| Work instructions |
Copy out the full data exactly as given; pictures should not be included.

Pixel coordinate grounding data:
=====
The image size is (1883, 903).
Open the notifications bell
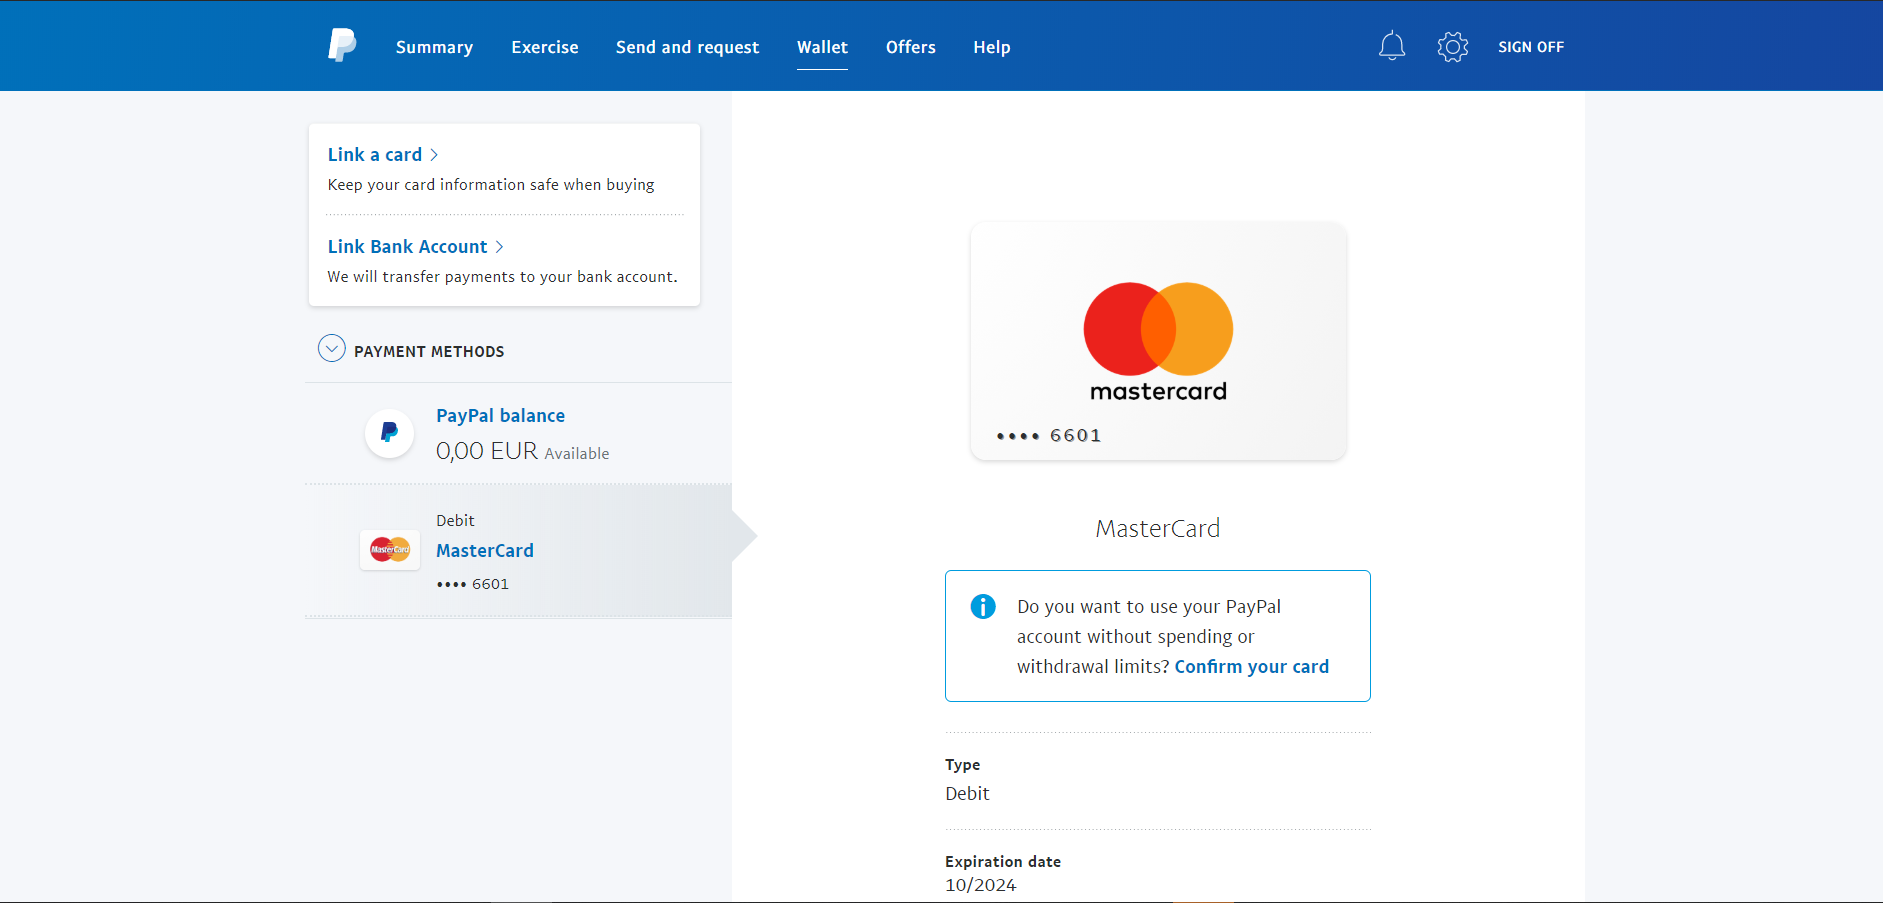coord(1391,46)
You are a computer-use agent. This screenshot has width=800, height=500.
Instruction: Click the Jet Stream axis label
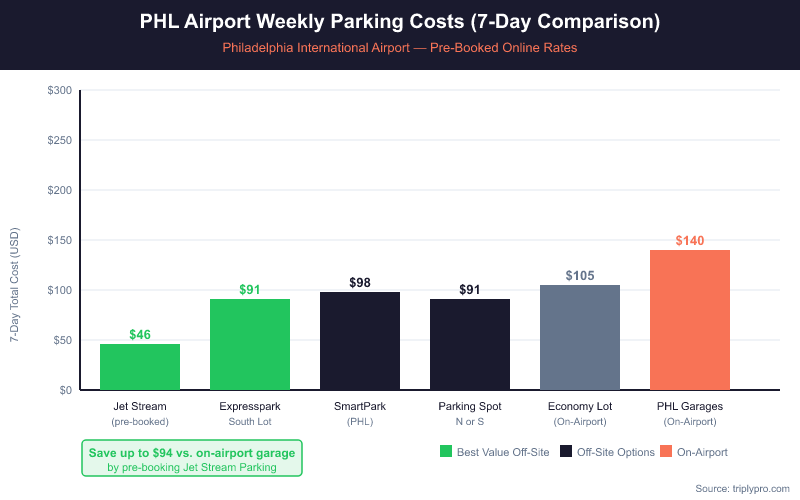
=====
| Completed exercise |
The image size is (1883, 903).
Open the notifications bell
coord(1391,46)
You are a computer-use agent. This screenshot has width=800, height=500.
Instruction: Click the Jet Stream axis label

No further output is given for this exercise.